5. The Performance Myth
Neatly embedded in perfectionism is the thinking that our performance equals our worth! Nothing could be further from the truth. Since being perfect isn’t possible, and it doesn’t make you any more valuable, it’s pointless to pursue performing perfectly.
And as believers, our worth is 100% connected to what Jesus did for us on the cross. He valued us enough to die for us and do what were weren’t capable of doing. That’s pretty awesome!
God loves me no matter how well I stencil, speak, or write. He loves you too!
6. The People Will Like Me Better Myth
Attempting to be perfect is actually an attempt to prove you are enough and gain the approval of others in hopes that they will like you. In my experience, people are attracted to other people who are vulnerable and relatable and imperfect – not perfect people! It’s the people who genuinely care about you and are fully present with you – those are the people you are drawn to.
And don’t forget, perfect people don’t actually exist. Appearing perfect, often means hiding parts of yourself or pushing others down others in order to elevate yourself. Nobody gets excited about that!

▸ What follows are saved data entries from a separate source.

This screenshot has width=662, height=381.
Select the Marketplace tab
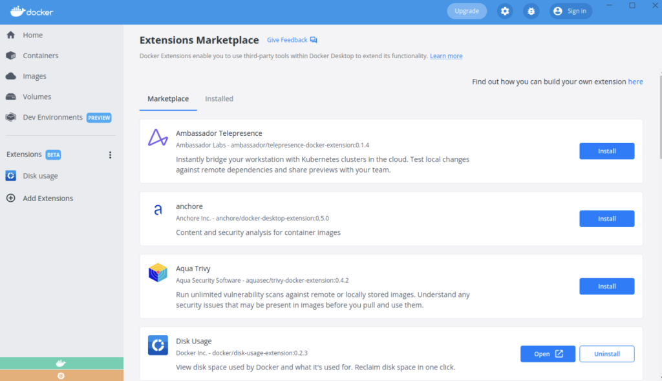click(x=168, y=99)
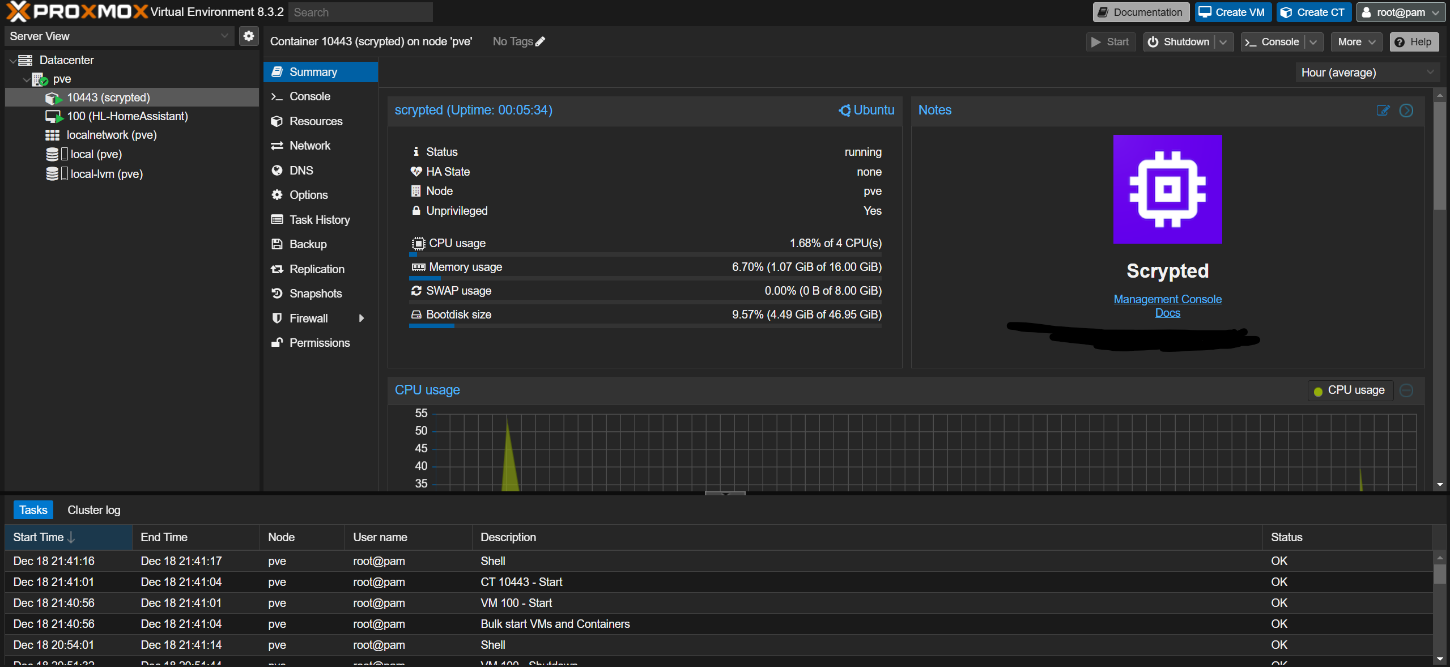This screenshot has height=667, width=1450.
Task: Click the Scrypted application icon in Notes
Action: (x=1168, y=189)
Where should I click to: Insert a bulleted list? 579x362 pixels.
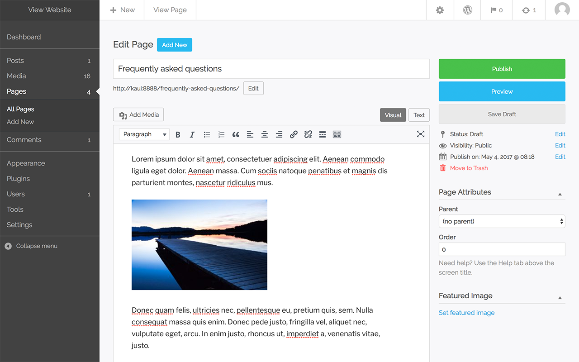coord(207,134)
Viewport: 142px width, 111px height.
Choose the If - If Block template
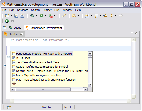point(23,58)
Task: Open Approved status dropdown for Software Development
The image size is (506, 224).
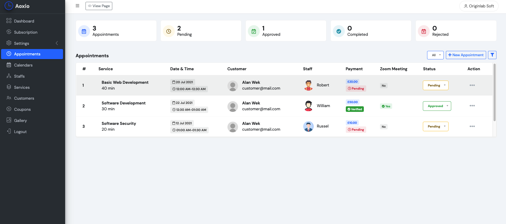Action: tap(437, 106)
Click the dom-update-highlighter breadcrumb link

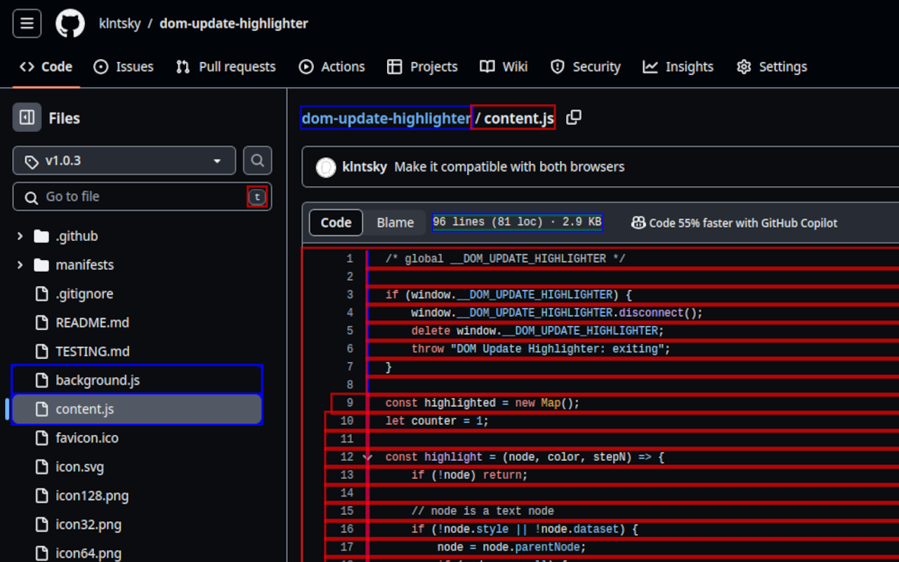tap(385, 118)
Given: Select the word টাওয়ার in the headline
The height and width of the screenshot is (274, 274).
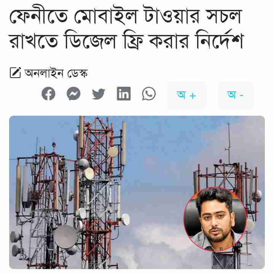Looking at the screenshot, I should 172,16.
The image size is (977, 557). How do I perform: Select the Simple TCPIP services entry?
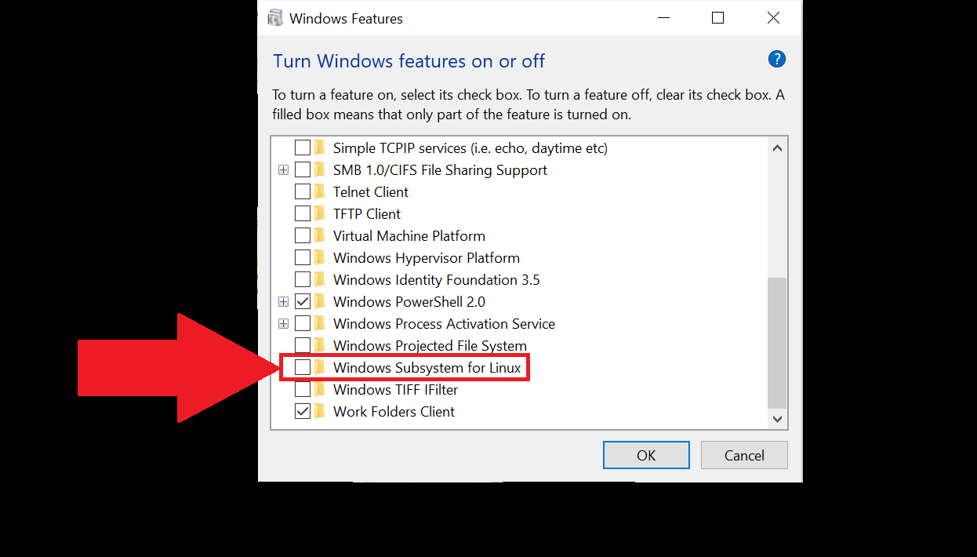(470, 148)
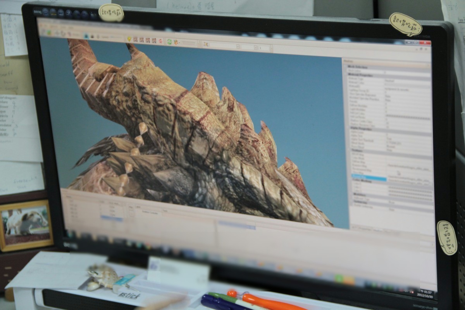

If you want others to like you, just be you – imperfections and all!
7. The Pedestal Myth
While you may not strive for perfection yourself, you may place others up on the perfection pedestal. You take note of their strengths, overlook their weaknesses, and then you compare yourself to their seemingly perfect parts. That’s just silly!
Each one of us is unique and we shine in different ways. That’s worth celebrating in others, not something to compare yourself to. When you are sure of what makes you special and unique, you can relax and appreciate what you do have to offer as well as what others bring to the table.
Here’s the downside to perfectionsim. It leads to…
- Feeling discouraged and frustrated
- Being critical
- Negative and harsh self-talk
- A poor self-image
- Anxiety, depression, and other mental health issues
- Relationship struggles
- Fear of failure
- Ingratitude – not letting things count or appreciating the little things in life
- Stress and worry
- Inability to be present
Perfectionism keeps you from achieving goals. makes you flaw focused, and prevents you from embracing all that God has for you. Noting good!
Instead, choose to acknowledge your progress and what you are capable of. Come to terms with being human. Cling to the truth – that you are loved and adored by God just as you are.
And don’t forget, doing something imperfect is always better than intending to do something perfect and never getting it done! Believe me, when I finish the stenciling, I’m going to celebrate my hard work AND the imperfections!
How about you – prone to perfectionism? Which of these 7 myths have you been believing?